- _Problema a resolver_
Reproduza sem nenhuma alteração, do texto sobre o amor aos inimigos, a passagem que vai de "2. Se amardes" até "(Lucas, 6:32 a 36)".

- _Trecho do texto_
· · ·

1. Aprendestes o que foi dito: Amareis vosso próximo e odiareis
vossos inimigos. E eu vos digo:
Amai os vossos inimigos; fazei o bem aos
que vos odeiam e orai por aqueles que vos perseguem e vos caluniam; a
fim de que sejais filhos de vosso Pai que está nos Céus, que faz erguer o
Sol sobre os bons e os maus e faz chover sobre os justos e os injustos.
Pois, se amais apenas os que vos amam, que recompensa tereis? Os
publicanos também não fazem isso? E se vós apenas cumprimentais vossos
irmãos, o que fazeis mais do que os outros? Os pagãos também não fazem o
mesmo? Eu vos digo que, se vossa justiça não for maior do que a dos
escribas e dos fariseus, jamais entrareis no reino dos Céus.
(Mateus, 5:5 a 20, 43 a 47)
2. Se amardes apenas os que vos amam, que recompensa tereis, uma vez
que as pessoas de má vida também amam aqueles que as amam? E se vós
fazeis o bem apenas aos que vos fazem, que recompensa tereis, uma vez
que as pessoas de má vida fazem a mesma coisa? E se vós emprestais
apenas àqueles de quem esperais receber a mesma graça, que recompensa
tereis, uma vez que as pessoas de má vida também se emprestam mutuamente
para receber a mesma vantagem? Quanto a vós, amai os vossos inimigos,
fazei o bem a todos e emprestai sem nada esperar e então vossa
recompensa será bem maior e sereis os filhos do Altíssimo, pois Ele é
bom com os ingratos e até mesmo com os maus. Sede, pois,
misericordiosos, como
vosso Pai o é. (Lucas, 6:32 a 36)

· · ·

- _Dados apresentados_
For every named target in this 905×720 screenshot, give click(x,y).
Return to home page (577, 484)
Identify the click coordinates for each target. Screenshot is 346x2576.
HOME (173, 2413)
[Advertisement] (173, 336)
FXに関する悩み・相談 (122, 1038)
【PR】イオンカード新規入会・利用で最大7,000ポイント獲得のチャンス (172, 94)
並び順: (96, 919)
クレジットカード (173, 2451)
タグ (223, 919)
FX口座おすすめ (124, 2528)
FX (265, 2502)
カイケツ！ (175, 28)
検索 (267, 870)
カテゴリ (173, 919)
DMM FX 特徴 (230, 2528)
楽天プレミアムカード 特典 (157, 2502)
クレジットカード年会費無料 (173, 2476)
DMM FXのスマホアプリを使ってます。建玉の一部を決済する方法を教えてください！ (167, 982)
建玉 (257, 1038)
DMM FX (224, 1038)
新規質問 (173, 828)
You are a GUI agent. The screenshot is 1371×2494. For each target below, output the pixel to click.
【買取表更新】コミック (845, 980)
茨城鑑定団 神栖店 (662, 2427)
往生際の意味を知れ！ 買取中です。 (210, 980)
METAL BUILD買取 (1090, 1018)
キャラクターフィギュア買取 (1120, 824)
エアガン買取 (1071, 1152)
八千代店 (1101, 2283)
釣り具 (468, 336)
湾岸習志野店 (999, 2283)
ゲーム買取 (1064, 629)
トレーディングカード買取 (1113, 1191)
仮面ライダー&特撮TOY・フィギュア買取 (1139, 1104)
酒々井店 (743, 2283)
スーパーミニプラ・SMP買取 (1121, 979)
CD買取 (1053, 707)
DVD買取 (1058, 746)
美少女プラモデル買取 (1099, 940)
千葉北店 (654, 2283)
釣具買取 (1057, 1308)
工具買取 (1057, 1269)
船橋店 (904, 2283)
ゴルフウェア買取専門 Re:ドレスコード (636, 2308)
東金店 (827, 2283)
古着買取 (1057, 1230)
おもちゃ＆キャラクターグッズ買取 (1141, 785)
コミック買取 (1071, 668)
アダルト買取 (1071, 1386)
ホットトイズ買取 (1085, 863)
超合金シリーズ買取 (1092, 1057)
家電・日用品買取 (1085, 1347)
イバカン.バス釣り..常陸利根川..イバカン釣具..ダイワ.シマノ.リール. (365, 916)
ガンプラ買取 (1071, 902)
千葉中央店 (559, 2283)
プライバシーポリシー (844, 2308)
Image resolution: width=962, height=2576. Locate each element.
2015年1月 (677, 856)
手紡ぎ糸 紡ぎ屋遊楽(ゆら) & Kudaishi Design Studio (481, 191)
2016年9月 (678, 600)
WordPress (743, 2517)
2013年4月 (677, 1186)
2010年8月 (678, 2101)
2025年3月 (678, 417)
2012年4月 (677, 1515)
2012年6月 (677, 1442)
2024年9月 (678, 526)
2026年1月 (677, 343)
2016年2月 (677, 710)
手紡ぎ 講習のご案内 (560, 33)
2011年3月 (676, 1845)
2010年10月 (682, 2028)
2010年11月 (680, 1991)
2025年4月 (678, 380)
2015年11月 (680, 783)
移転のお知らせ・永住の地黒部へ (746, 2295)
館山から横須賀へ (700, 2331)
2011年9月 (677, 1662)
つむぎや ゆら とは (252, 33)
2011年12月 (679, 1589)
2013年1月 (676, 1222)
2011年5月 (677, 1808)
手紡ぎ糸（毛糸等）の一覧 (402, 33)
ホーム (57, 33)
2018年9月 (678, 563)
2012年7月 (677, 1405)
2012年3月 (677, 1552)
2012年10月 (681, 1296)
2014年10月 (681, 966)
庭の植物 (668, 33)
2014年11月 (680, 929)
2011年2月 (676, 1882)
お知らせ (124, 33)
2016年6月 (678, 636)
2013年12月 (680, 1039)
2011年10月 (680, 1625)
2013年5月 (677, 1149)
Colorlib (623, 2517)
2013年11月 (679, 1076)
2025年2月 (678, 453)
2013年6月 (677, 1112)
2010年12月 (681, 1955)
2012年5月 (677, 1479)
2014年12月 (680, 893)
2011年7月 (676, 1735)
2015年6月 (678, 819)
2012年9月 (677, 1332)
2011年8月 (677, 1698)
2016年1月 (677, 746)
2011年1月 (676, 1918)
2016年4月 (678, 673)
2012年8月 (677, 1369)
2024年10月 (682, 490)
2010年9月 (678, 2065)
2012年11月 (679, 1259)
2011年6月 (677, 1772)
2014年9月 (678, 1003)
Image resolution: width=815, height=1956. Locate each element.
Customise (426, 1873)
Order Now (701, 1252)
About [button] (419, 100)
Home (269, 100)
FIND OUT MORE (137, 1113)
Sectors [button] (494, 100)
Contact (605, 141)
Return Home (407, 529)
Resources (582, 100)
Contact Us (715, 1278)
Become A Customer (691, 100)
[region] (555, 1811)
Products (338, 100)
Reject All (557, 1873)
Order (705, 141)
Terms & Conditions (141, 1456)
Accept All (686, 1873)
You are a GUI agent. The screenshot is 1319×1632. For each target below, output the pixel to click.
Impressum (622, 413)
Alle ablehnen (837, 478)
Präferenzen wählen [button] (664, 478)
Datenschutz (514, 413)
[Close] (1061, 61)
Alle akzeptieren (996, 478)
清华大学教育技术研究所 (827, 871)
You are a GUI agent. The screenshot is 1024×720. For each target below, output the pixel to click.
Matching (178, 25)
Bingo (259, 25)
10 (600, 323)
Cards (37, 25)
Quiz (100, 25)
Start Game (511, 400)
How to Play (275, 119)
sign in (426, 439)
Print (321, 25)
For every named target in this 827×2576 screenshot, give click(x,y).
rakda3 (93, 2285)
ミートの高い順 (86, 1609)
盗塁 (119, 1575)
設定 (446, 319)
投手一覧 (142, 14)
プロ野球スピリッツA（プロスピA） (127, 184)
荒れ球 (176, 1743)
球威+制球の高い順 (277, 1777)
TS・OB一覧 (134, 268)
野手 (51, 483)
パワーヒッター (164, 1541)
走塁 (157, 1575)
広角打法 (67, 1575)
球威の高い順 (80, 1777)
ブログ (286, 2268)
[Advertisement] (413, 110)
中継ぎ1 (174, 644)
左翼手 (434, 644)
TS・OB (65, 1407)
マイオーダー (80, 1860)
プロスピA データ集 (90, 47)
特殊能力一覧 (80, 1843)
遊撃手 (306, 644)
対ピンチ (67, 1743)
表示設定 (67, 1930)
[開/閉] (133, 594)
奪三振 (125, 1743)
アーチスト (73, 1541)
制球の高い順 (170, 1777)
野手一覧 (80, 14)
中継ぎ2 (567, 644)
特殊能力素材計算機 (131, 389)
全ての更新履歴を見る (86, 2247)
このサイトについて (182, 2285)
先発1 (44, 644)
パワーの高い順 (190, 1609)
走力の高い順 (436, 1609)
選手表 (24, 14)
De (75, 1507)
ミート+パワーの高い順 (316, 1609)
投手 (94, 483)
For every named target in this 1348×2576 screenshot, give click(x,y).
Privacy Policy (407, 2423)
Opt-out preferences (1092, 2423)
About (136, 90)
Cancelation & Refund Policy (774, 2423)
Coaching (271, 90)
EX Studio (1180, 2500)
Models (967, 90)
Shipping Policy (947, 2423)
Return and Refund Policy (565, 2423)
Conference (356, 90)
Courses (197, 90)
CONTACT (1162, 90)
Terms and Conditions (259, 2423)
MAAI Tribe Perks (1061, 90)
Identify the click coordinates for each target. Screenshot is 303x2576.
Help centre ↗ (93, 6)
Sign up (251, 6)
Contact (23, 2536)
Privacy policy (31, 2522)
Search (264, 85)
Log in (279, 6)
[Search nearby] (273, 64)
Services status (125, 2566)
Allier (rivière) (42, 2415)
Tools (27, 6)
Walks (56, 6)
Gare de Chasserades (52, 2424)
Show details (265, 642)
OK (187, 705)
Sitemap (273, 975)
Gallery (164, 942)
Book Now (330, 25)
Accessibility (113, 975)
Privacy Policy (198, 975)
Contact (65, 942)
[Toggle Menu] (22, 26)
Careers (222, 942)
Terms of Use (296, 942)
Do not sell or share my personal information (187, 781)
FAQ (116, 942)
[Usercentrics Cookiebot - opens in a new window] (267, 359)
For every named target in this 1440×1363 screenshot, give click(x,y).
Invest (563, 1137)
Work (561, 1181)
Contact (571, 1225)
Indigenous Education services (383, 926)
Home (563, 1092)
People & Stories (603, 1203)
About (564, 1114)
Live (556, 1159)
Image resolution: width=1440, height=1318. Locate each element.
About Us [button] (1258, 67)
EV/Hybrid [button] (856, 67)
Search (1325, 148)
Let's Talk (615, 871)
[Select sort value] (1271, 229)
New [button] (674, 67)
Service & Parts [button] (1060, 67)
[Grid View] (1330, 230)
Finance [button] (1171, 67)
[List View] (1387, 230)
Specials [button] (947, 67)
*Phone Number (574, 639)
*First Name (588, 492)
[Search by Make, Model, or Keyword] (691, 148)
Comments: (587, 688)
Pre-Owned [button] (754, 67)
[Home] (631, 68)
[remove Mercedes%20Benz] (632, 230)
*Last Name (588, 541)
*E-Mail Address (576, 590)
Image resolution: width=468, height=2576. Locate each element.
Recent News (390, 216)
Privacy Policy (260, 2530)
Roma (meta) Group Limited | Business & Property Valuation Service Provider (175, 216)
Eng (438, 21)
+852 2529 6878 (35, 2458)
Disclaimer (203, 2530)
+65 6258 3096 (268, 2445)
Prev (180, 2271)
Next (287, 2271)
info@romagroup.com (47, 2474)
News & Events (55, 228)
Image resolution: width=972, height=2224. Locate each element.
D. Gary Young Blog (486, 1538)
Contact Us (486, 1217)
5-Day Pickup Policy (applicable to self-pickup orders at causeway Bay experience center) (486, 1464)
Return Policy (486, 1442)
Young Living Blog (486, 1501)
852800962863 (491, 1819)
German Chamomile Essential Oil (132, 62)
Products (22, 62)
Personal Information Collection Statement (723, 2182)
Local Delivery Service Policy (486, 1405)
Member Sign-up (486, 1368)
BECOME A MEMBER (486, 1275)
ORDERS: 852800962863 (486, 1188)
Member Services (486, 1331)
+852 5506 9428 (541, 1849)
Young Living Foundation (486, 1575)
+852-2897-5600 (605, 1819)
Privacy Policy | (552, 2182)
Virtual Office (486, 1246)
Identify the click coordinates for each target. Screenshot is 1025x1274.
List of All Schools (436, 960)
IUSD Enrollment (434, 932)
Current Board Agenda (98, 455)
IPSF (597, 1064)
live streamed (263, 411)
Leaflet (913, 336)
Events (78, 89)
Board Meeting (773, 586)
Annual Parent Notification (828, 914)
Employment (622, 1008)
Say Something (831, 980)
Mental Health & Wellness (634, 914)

· · ·

- _Resposta da tarefa_
2. Se amardes apenas os que vos amam, que recompensa tereis, uma vez
que as pessoas de má vida também amam aqueles que as amam? E se vós
fazeis o bem apenas aos que vos fazem, que recompensa tereis, uma vez
que as pessoas de má vida fazem a mesma coisa? E se vós emprestais
apenas àqueles de quem esperais receber a mesma graça, que recompensa
tereis, uma vez que as pessoas de má vida também se emprestam mutuamente
para receber a mesma vantagem? Quanto a vós, amai os vossos inimigos,
fazei o bem a todos e emprestai sem nada esperar e então vossa
recompensa será bem maior e sereis os filhos do Altíssimo, pois Ele é
bom com os ingratos e até mesmo com os maus. Sede, pois,
misericordiosos, como
vosso Pai o é. (Lucas, 6:32 a 36)